ClothOff is no longer just one app; by late 2025 it has become a generic term, like “deepfake nudes” or “AI revenge porn.”
The original clothoff.io domain went offline in June 2025 after Cloudflare, AWS, and every major payment gateway simultaneously dropped it. The Telegram bot @clothoff_bot was terminated the same week. Yet within hours, more than 80 mirror bots appeared with identical interfaces and the same model (some even kept the original logo and coin prices).
These clones now operate on privacy-friendly hosts in Seychelles, Moldova, and Russia, paid for in cryptocurrency. The best-known successors (NudeAI, Uncloth, MagicRemove, RemoveHer) openly advertise on X and TikTok using throwaway accounts that get banned and reborn daily.
Law-enforcement estimates suggest that in 2025 alone, over 120 million non-consensual nude images were generated worldwide using ClothOff-derived tools. In response, the U.S. passed the “Preventing Deepfake Porn Act” in October 2025, making it a federal felony to distribute such images of identifiable people without consent. The EU’s AI Act now classifies any undress service as “high-risk prohibited” from January 2026.

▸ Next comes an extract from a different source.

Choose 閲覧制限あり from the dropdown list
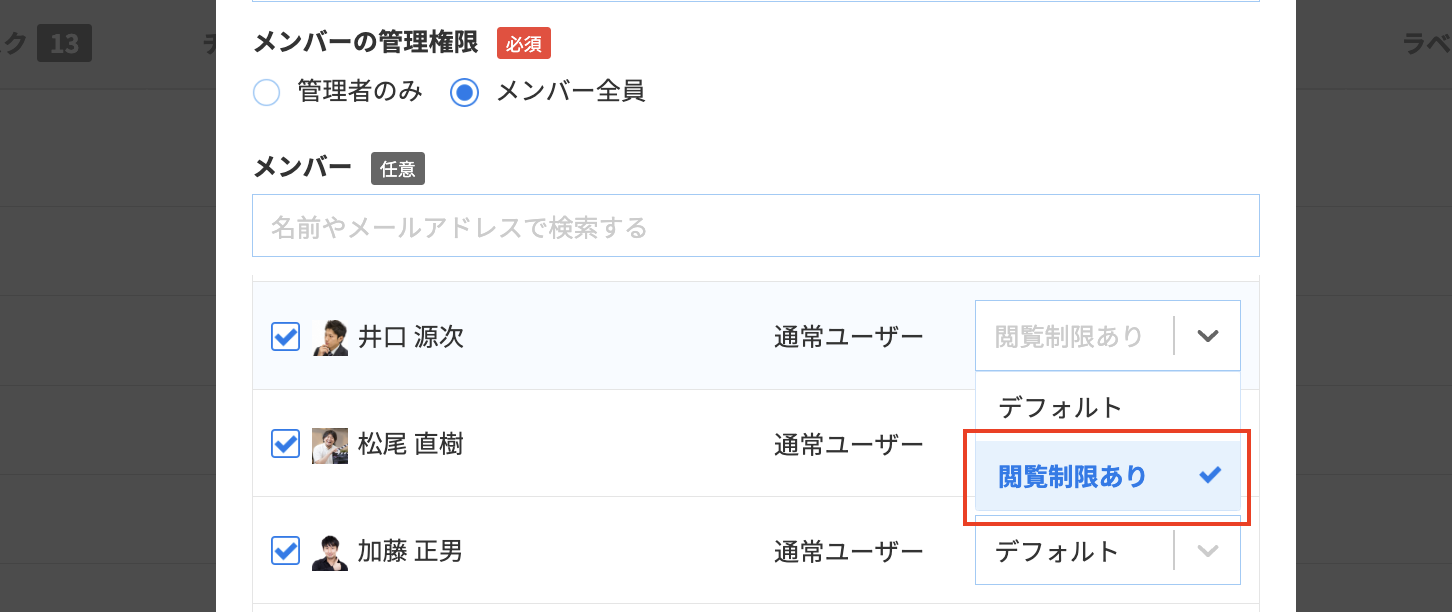Screen dimensions: 1452x612 coord(1108,477)
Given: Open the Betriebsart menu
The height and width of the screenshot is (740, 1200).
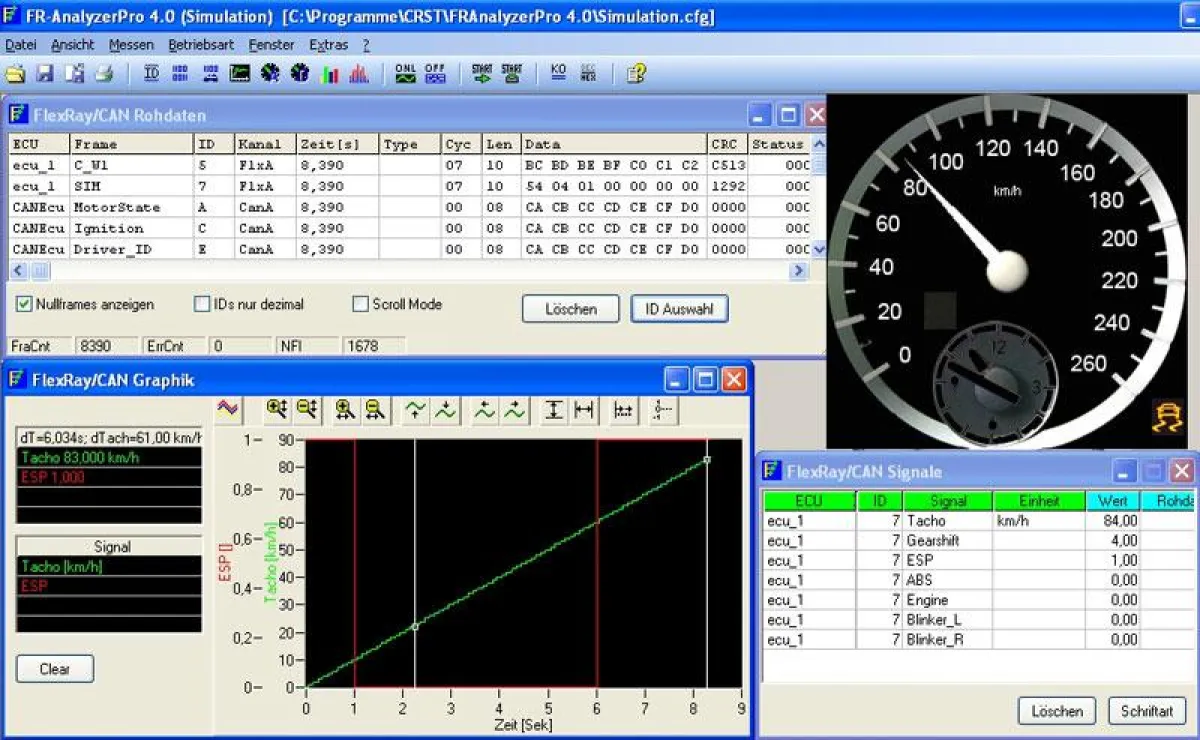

Despite the crackdown, teenagers still trade invite links in Discord servers and Snapchat groups, and new one-click web versions appear faster than they can be taken down. For most people under 25, “send me a ClothOff” has become casual slang, even when they’re using a completely different bot.
In short, the original ClothOff is dead, but the damage it started is now permanent and borderless.